Rapid electron transfer reinforced by interfacial Co-O bonding in MOF/COF hybrids for highly efficient degrade tetracycline by activating peroxymonosulfate

Abstract

Due to the low electron transfer rate of zeolitic imidazolate framework-67 (ZIF-67)/ peroxymonosulfate (PMS) system, it suffers from a weak degradation ability for refractory pollutants and a risk of leaching of Co2+. In order to overcome these, covalent organic framework (COF) materials with excellent electron excitation and transfer ability are formed into a core-shell structure with ZIF-67. Thanks to the tight contact between the two materials, electrons could migrate rapidly between materials after being excited, helping to stimulate PMS to produce more reactive oxygen species (ROS) to participate in the degradation process. The abundant N and O elements in COF are also attracted to Co2+ in ZIF-67, forming more stable Co-O and Co-N sites. The formation of the Co-N site contributes to the release of CO, which is previously inhibited by N in COF. In this way, the catalytic activity of PMS is further enhanced. According to the experimental results, COF@ZIF-2/PMS system shows excellent TC degradation performance, with a degradation rate of up to 90.20% at 30 min, which is 15.03 times that of COF (6.00%) and 2.24 times that of ZIF-67 (40.12%). In order to be closer to the experimental environment of natural water, the influence of anions is explored.

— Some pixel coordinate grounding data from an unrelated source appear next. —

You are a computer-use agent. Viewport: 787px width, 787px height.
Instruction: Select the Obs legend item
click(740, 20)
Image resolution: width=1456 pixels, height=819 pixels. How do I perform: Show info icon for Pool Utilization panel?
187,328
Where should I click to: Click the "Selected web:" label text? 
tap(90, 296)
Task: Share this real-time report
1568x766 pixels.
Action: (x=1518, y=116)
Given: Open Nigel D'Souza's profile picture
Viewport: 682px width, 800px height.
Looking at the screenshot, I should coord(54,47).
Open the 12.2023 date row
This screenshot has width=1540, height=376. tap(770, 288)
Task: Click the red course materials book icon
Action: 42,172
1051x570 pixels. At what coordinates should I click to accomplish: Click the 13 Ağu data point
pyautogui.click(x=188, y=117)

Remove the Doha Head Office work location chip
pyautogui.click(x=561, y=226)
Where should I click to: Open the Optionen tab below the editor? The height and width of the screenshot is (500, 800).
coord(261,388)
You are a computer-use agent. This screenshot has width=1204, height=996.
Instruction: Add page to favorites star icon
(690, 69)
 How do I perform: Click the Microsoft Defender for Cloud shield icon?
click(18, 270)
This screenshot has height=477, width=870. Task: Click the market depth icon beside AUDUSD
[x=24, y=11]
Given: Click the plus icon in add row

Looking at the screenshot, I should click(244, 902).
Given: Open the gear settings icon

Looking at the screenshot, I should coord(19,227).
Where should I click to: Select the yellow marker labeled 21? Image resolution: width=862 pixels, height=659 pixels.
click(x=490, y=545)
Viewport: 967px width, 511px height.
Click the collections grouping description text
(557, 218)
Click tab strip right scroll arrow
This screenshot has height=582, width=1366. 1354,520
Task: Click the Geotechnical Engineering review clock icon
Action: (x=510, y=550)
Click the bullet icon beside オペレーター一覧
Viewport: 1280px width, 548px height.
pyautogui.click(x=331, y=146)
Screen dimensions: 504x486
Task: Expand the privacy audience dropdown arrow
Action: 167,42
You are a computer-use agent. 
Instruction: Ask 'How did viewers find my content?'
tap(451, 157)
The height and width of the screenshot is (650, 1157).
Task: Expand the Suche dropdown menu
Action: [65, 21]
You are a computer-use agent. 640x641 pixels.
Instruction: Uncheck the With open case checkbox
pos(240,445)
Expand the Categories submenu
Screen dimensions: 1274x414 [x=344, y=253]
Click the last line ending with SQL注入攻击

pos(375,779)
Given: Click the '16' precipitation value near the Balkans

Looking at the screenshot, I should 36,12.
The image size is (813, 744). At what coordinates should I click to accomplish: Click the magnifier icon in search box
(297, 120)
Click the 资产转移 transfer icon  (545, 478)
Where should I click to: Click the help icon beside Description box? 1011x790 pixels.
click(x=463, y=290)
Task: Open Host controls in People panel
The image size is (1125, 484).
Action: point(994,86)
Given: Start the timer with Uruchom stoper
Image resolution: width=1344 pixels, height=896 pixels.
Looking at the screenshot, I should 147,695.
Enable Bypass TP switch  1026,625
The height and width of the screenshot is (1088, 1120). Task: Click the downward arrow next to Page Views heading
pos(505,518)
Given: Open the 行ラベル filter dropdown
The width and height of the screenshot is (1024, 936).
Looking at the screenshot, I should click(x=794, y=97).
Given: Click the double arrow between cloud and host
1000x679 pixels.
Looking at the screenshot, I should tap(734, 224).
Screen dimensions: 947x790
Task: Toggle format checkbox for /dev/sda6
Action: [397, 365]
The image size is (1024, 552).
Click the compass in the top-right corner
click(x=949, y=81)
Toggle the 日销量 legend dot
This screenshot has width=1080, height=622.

Through liquid chromatography-mass spectrometry (LC-MS) experiment, the intermediate products existing in TC degradation are analyzed and their toxicity is explored. To further explore the free radical pollution that plays a role in the degradation process, a free radical trapping test is carried out. Single oxygen (1O2) and sulfate radicals (SO4•-) act as the major ones in the system. Generally, this work provides a new idea for improving the catalytic activity of PMS by accelerating the electron transfer of the material through the construction of core-shell structure and the formation of Co-O/Co-N sites.